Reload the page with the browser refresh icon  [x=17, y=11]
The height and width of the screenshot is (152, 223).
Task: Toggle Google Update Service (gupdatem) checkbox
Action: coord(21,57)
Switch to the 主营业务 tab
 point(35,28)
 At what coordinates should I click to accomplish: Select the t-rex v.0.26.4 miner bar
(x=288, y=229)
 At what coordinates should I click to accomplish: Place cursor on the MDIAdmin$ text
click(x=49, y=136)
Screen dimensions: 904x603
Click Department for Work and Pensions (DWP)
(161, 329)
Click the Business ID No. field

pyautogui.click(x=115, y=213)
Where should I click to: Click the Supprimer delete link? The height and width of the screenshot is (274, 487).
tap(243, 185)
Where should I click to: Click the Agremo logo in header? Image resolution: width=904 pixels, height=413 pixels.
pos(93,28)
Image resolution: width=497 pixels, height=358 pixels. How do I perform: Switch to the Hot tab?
..........
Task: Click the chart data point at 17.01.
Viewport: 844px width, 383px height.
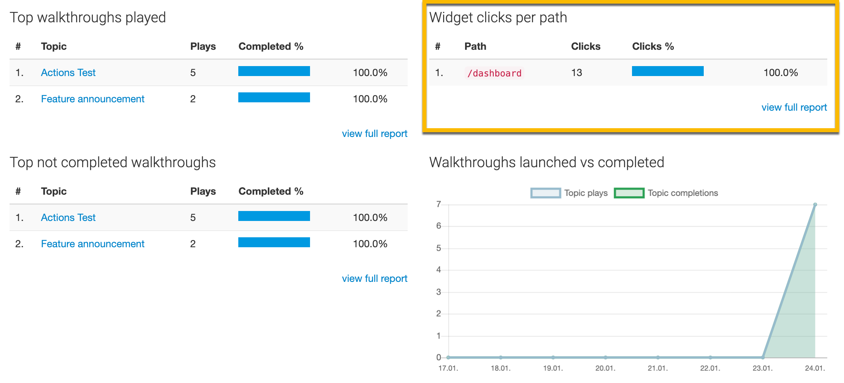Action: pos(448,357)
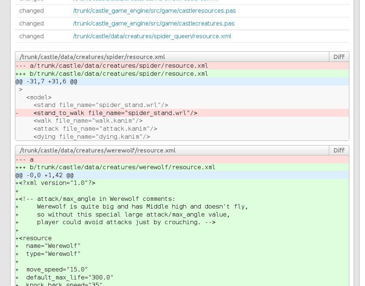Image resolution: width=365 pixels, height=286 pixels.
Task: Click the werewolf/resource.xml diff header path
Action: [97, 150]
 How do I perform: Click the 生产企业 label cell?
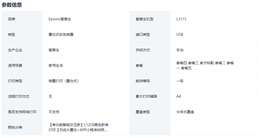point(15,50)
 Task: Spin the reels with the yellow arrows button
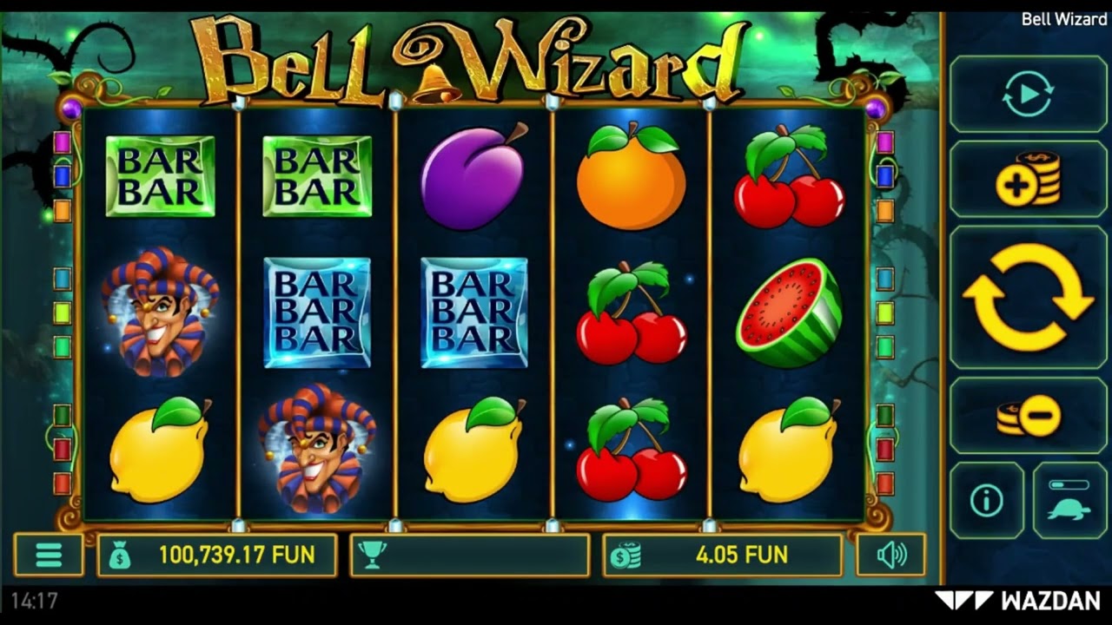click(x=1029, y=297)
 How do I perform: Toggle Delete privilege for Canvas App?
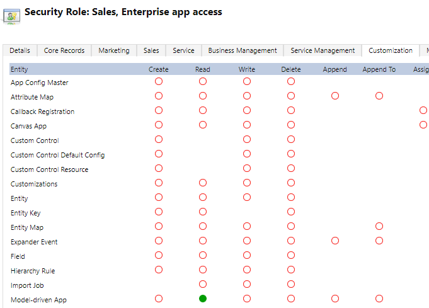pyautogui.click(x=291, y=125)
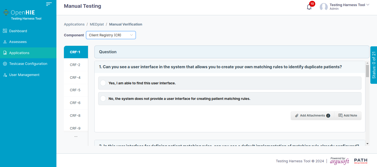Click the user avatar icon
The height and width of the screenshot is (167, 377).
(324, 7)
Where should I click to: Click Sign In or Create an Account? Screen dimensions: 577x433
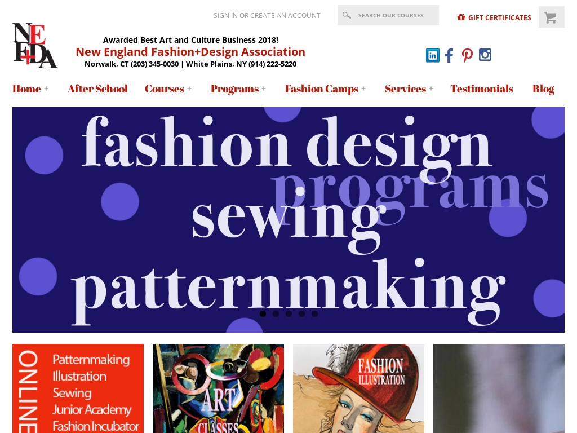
..........
§ **Problem details**: Search the entries above for lines holding the string "dimensions", then report only how many there are.

§ **Reply**: 2